Slave Ship Henrietta Marie

April, 2019

Slave Ship Henrietta Marie

Michael Cummings

2006
New York City
120 x 56 inches
2018.077.0001

Michael Cummings, a native of Los Angeles, California, who now lives in New York, has worked as a quiltmaker for the past 30 years. He lives and works in a 100-year-old Harlem brownstone he bought in the 1980s. He uses appliqué to collage fabrics and tactile objects to his quilt tops. Embellishments enhance the narrative themes of each quilt, and textile pigments add a painterly quality to the surfaces of his work. Cummings chooses his subjects intuitively, inspired by personal experience, history, travel, and music.

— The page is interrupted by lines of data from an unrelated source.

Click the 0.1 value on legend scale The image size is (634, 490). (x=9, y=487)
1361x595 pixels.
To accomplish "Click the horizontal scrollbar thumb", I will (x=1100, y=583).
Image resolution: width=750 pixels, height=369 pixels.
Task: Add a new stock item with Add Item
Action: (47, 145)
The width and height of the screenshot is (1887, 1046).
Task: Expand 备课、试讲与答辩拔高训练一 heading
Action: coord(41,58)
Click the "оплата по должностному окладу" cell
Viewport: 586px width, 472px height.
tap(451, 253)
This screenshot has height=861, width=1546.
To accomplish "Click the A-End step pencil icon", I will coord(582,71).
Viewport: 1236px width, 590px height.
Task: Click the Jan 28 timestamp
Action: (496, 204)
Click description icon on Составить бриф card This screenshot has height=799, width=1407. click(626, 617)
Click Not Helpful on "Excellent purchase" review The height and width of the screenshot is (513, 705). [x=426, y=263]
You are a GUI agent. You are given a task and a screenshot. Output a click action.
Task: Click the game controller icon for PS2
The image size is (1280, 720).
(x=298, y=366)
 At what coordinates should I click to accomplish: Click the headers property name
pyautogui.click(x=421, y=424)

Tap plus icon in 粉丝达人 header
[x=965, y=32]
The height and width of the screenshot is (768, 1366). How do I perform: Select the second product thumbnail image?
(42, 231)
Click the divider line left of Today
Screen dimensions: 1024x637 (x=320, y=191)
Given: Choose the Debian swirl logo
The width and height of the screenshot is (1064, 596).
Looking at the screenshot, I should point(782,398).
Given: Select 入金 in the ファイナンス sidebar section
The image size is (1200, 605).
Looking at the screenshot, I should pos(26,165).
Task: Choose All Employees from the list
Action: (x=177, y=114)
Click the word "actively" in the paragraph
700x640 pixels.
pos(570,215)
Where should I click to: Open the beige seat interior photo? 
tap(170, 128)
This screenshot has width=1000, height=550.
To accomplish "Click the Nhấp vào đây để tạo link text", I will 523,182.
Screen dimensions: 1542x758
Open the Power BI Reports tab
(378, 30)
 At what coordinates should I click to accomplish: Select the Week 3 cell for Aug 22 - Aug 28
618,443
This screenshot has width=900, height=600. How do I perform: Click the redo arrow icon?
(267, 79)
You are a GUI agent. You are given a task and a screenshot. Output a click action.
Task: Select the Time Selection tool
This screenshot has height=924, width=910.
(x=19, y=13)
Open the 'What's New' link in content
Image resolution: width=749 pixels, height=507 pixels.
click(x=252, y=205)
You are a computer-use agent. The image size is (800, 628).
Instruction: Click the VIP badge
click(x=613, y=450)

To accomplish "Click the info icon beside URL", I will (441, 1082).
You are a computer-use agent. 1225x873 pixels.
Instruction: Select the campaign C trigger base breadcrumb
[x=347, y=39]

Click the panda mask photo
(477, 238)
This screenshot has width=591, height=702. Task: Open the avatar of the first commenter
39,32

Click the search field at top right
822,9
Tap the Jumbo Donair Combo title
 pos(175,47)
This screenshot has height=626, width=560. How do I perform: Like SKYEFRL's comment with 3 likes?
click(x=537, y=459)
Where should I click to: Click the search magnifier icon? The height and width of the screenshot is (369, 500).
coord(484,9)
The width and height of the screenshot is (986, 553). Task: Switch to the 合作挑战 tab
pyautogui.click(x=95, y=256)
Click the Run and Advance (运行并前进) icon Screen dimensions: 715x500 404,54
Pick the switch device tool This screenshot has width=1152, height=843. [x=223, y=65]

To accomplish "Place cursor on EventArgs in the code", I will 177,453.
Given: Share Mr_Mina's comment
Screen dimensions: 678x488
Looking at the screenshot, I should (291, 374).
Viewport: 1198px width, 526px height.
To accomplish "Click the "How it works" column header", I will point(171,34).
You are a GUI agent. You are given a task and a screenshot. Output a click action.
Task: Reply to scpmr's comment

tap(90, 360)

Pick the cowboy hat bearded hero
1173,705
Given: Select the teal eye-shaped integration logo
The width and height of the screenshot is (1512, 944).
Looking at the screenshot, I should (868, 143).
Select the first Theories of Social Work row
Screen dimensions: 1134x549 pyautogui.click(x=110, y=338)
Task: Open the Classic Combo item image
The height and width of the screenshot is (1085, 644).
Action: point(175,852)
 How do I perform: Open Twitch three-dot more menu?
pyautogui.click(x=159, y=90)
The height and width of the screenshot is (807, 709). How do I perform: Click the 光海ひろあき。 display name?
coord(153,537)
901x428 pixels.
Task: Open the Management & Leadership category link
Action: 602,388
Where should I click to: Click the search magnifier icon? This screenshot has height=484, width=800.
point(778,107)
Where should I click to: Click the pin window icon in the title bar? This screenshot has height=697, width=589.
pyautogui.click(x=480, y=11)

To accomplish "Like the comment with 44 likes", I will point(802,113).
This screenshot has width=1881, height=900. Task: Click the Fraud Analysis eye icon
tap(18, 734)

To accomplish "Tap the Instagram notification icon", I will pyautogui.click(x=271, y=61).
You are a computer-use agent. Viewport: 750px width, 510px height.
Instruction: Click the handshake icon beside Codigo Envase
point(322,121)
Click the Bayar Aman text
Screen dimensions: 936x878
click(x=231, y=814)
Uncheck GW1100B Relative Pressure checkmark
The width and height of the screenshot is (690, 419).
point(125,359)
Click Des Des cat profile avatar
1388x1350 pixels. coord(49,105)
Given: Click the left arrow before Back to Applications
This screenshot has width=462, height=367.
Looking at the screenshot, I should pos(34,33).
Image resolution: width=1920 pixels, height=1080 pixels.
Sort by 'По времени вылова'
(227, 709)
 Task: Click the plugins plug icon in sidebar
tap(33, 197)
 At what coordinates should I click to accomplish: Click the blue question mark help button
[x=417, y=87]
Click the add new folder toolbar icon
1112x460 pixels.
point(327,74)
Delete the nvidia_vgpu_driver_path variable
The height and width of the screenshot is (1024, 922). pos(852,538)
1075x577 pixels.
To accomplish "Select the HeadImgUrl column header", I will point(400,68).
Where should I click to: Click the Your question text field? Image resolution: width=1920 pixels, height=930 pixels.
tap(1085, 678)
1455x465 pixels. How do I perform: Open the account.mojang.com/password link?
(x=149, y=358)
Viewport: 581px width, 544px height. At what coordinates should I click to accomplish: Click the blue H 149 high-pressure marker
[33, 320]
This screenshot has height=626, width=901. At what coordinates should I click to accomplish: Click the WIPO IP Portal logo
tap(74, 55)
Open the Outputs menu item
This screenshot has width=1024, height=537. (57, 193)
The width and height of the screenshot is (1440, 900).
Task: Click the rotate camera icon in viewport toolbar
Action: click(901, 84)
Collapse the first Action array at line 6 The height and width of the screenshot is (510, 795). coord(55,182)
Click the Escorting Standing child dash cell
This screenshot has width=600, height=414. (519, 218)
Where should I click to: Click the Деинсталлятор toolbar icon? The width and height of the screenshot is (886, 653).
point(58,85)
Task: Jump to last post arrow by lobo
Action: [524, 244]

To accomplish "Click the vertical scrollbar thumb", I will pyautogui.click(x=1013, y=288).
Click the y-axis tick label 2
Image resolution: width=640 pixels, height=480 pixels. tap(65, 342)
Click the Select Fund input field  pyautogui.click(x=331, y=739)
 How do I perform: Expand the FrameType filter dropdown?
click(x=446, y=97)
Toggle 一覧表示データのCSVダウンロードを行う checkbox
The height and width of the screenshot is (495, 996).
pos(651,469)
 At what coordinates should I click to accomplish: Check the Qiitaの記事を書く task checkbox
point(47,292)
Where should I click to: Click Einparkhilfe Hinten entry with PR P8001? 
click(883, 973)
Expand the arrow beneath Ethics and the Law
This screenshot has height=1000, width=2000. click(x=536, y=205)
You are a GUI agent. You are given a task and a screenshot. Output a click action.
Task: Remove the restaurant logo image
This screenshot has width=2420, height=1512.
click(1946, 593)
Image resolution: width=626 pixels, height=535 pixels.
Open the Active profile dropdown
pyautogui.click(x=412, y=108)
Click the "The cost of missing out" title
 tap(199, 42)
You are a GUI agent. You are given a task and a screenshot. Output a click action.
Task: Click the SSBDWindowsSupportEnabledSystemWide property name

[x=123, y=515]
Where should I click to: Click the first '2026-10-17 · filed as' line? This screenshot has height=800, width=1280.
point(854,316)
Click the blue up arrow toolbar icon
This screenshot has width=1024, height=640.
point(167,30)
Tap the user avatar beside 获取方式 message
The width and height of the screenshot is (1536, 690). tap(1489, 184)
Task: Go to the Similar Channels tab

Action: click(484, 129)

"Slave Ship Henrietta Marie" is a large depiction of a ship of the same name. The ship carried captive Africans to the Carribean, where they were eventually sold into slavery. On a return trip to England, the ship sank off the coast of Florida. Captives are not believed to have been on board at the time. The wreckage was found in 1972, with more than 1,000 objects recovered. The National Association of Black Scuba Divers later placed a memorial plaque on the site with the epitaph, "In memory and recognition of the courage, pain and suffering of enslaved African people. Speak her name and gently touch the souls of our ancestors." 

"Slave Ship Henrietta Marie" previously appeared in the 2012 exhibition "SAQA Showcase: The Studio Art Quilt Associates Invitational." It became part of the museum's permanent collection in 2018. In his review of the exhibition, Lincoln Journal Star reviewer L. Kent Wolgamott wrote, "'Slave Ship Henrietta Marie' is a powerful, monumental artwork.'

"A wall-sized depiction of a slave ship, which harkens back to old drawings that arrange the slaves in flat rows in an outline of the hull, it pulls in the viewer through its subject matter, scale and craftsmanship."